Many data types, one record
Scientific discoveries are often based on new experimental approaches, which produce data in new formats. This data can include, for example, high-resolution microscopy images, toxicology data (typically held in spreadsheets), or novel integrations of genomic and proteomic data. A single article might cite the accession numbers of a variety of these datasets, archived in multiple resources, and these references are often sprinkled throughout the text with additional supplementary materials appended as files.
This ad-hoc approach makes it difficult to explore the data, and to gauge the uptake of new technologies.
“Say you’re submitting a paper about your new study, and it’s based on sequence data in the ENA, a metabolomics dataset in MetaboLights, a spreadsheet with data that doesn’t fit anywhere and a dozen images,” says Jo. “Keeping it in one place makes it coherent: all the links and the unstructured data are archived and presented as one BioStudies record. This makes it much easier to take advantage of the emerging, more robust methods for citing the data in an article.”
Making new data discoverable
BioStudies ensures that datasets submitted in new formats have enough descriptive data (metadata) that they can be found. It provides a way to archive rapidly changing data types, for example imaging.
"BioStudies is like an early-warning system, alerting us to emerging formats and technologies..."
One of the largest datasets in BioStudies is from a high‐throughput imaging study by scientists from EMBL and DKFZ Heidelberg, used to create a map of interactions between genes and small molecules in cancer cells. Because this technology is so new, EMBL-EBI is collaborating with EuroBioImaging and BioImagingUK (with the University of Dundee) to establish data standards. This will be possible when a critical mass of such imaging datasets becomes available, and the research community’s needs become clear. When that happens, a dedicated image repository can be established – and BioStudies records can link to it.

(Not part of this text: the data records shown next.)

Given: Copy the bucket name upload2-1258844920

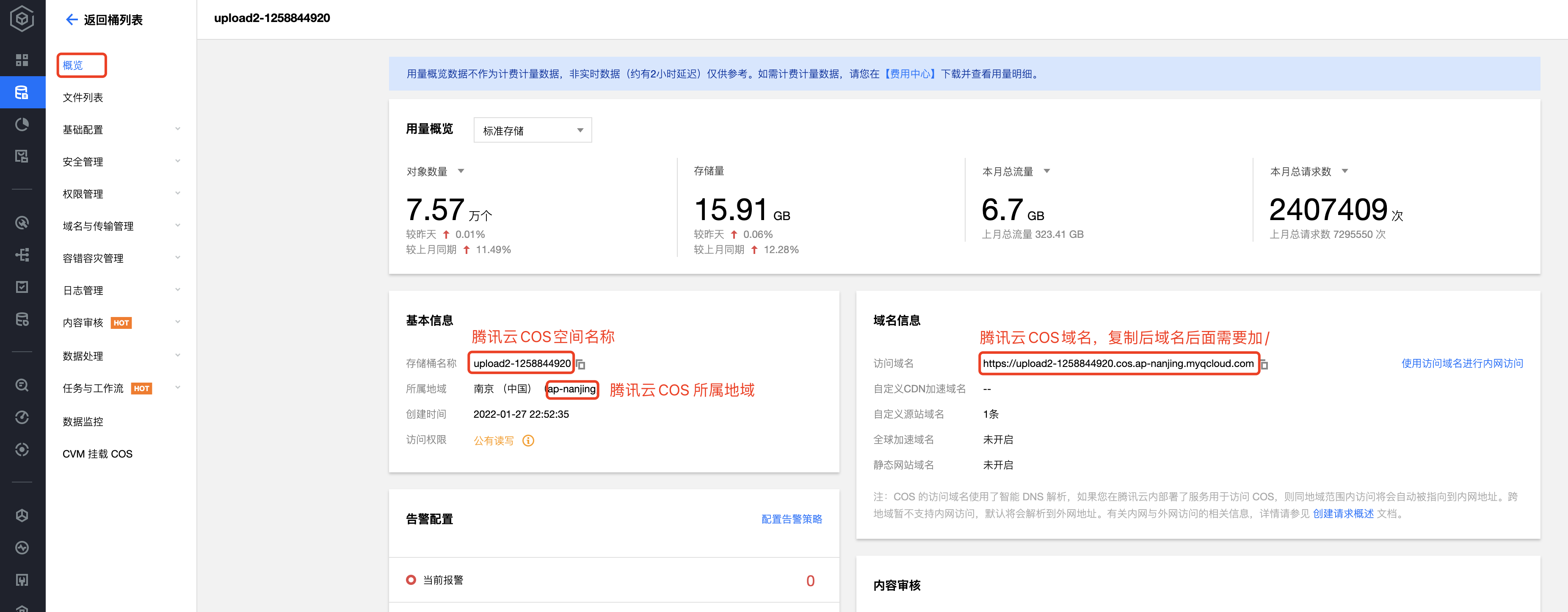Looking at the screenshot, I should (x=581, y=364).
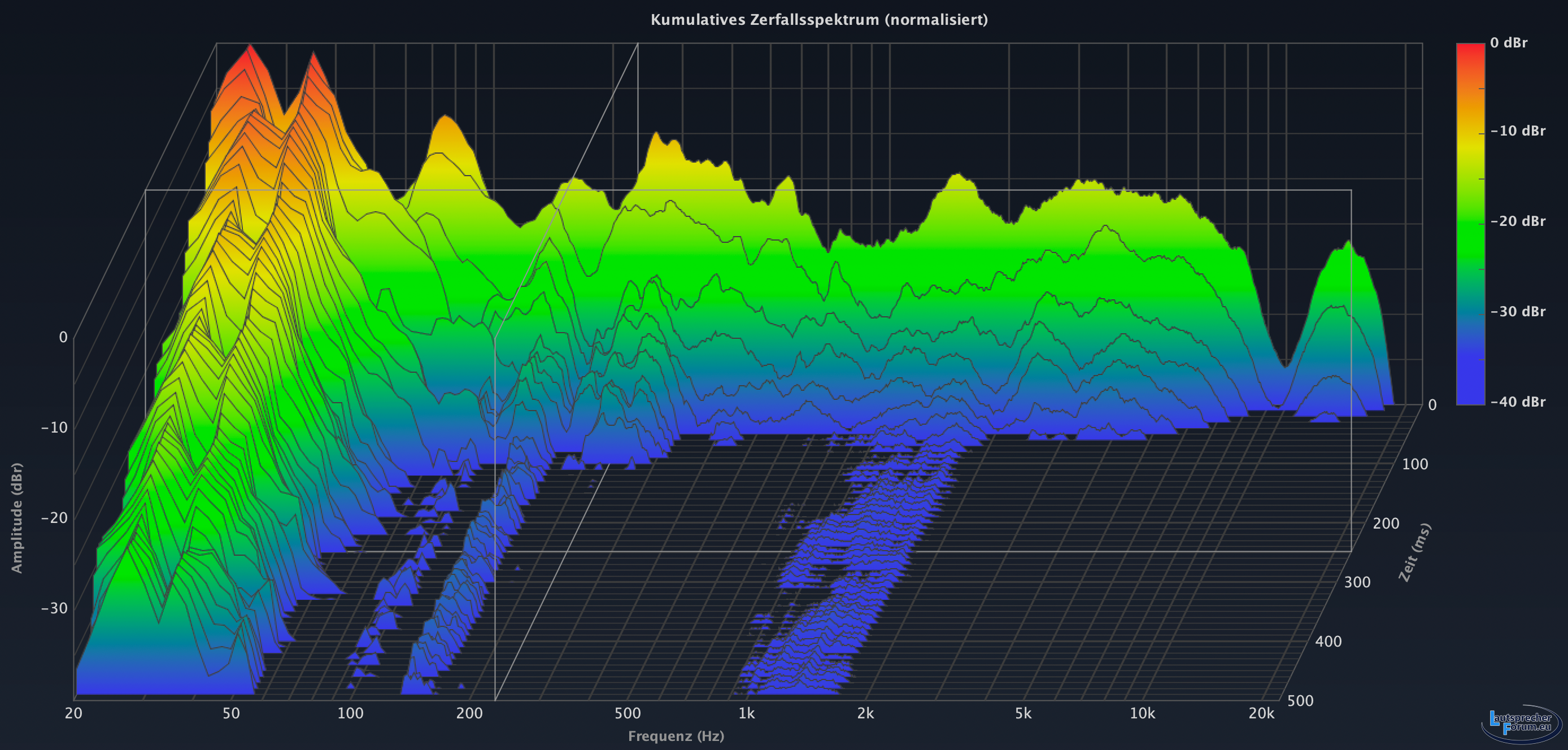Screen dimensions: 1568x750
Task: Click the 5k frequency tick label
Action: [x=1023, y=713]
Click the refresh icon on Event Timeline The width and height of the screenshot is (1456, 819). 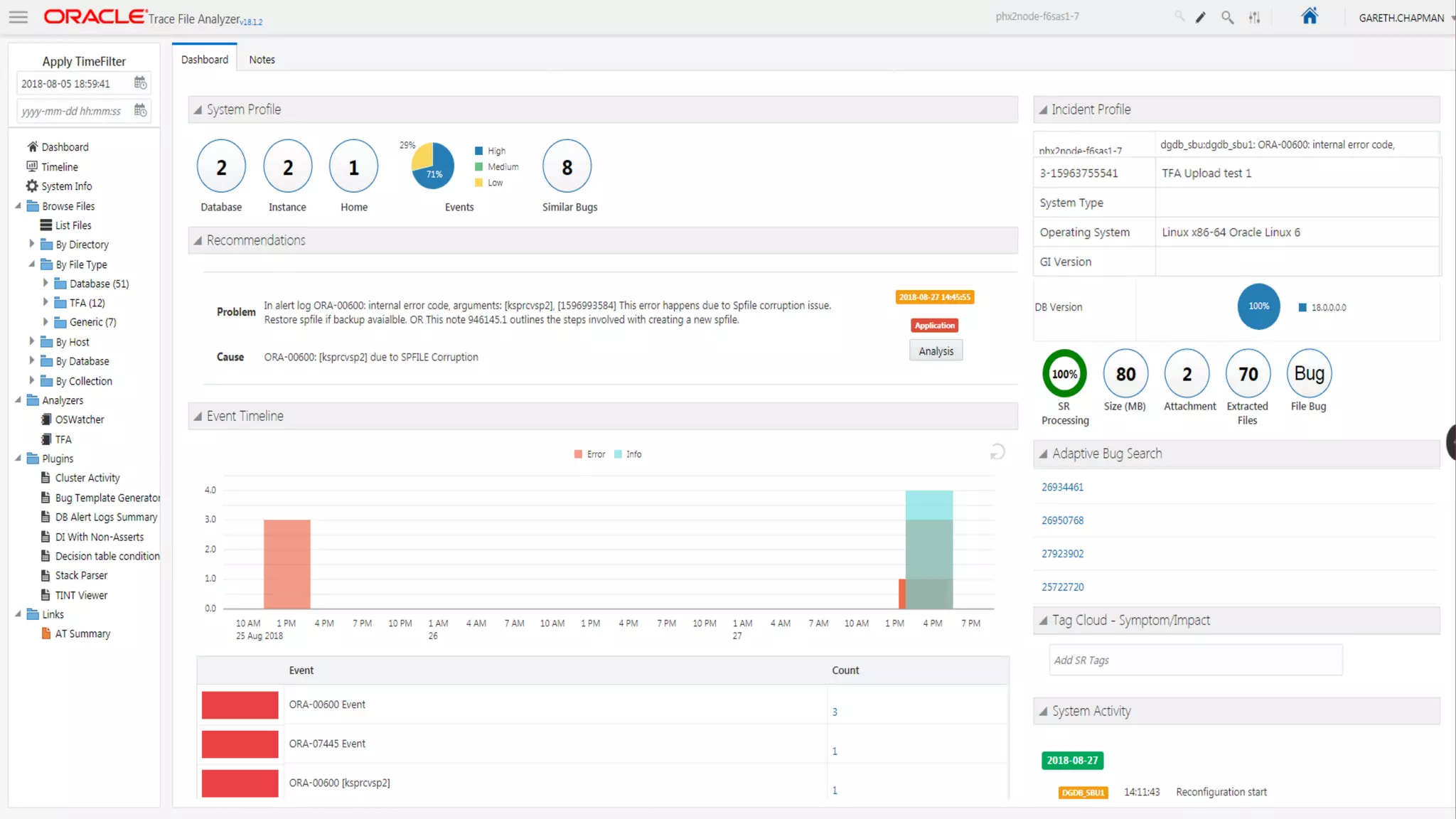coord(997,452)
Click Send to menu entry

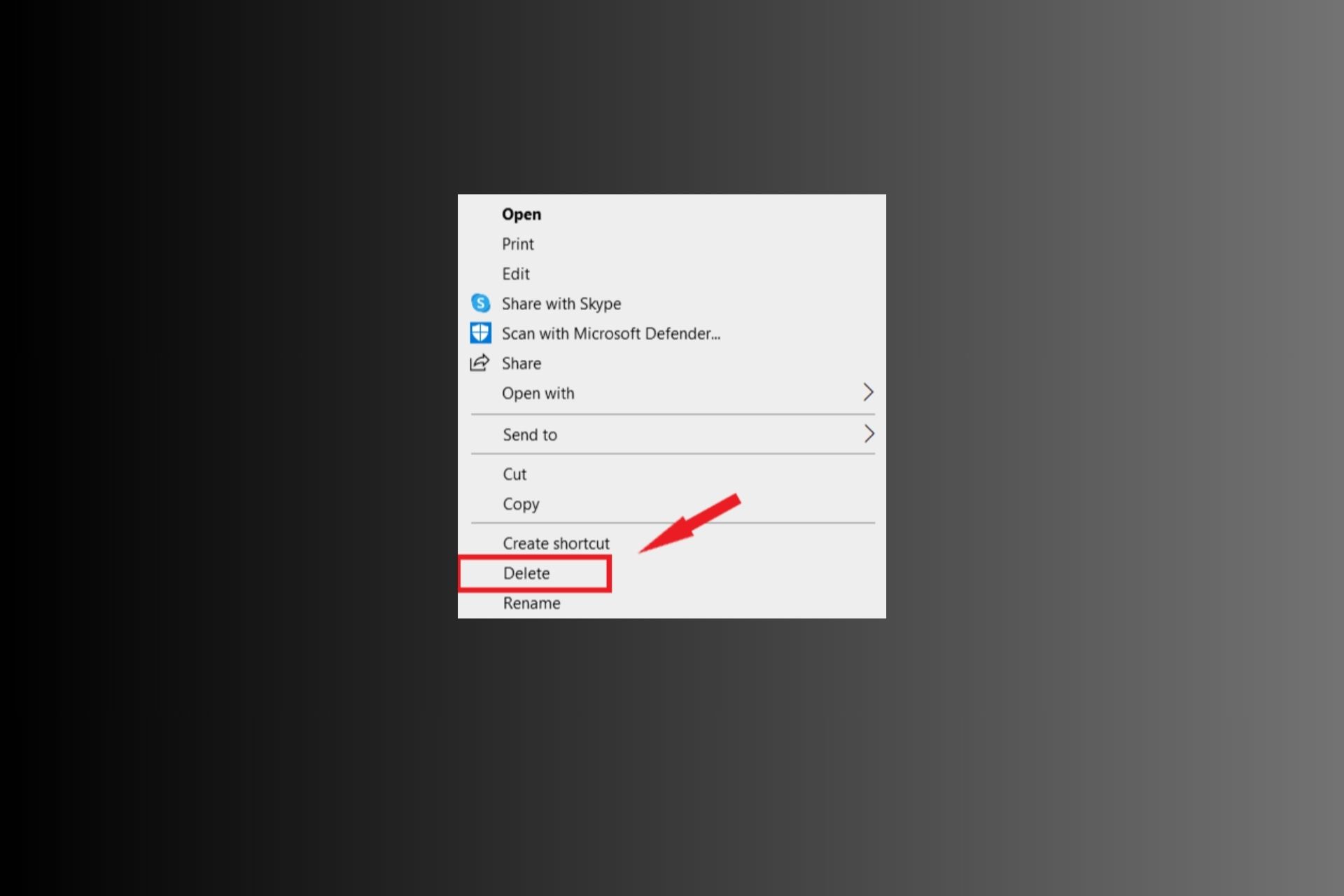[x=530, y=434]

“BioStudies is like an early-warning system, alerting us to emerging formats and technologies for which clear standards have not yet been established,” says Ugis Sarkans, Team Leader at EMBL-EBI. “It gives us an opportunity to ask the community whether a technology is still in flux, or if the time is right to start giving the data some structure. I am really interested to see what kind of datasets people begin to deposit, and how that changes over time.”
Easy data submission
BioStudies is integrated with the Europe PMC literature database, which generates BioStudies records based on text-mined accession numbers and supplemental data for any article in the Europe PMC archive. BioStudies also offers an easy-to-use submission tool for dataset authors.
“A BioStudies record is a data mirror of a paper, but it doesn’t have to have a paper,” adds Ugis. “This is perfect for projects that publish few papers, but which have generated lots of data that could be reanalysed by others.”
McEntyre J , Sarkans U , Brazma A (2015) The BioStudies database. Mol. Sys. Biol. 11(12):847.
Editorial (2016) Where are the data? Nature 537:138. Published online 8 September.
Taylor S (2016) Making data discoverable with figshare. Royal Society blog, published online 7 September.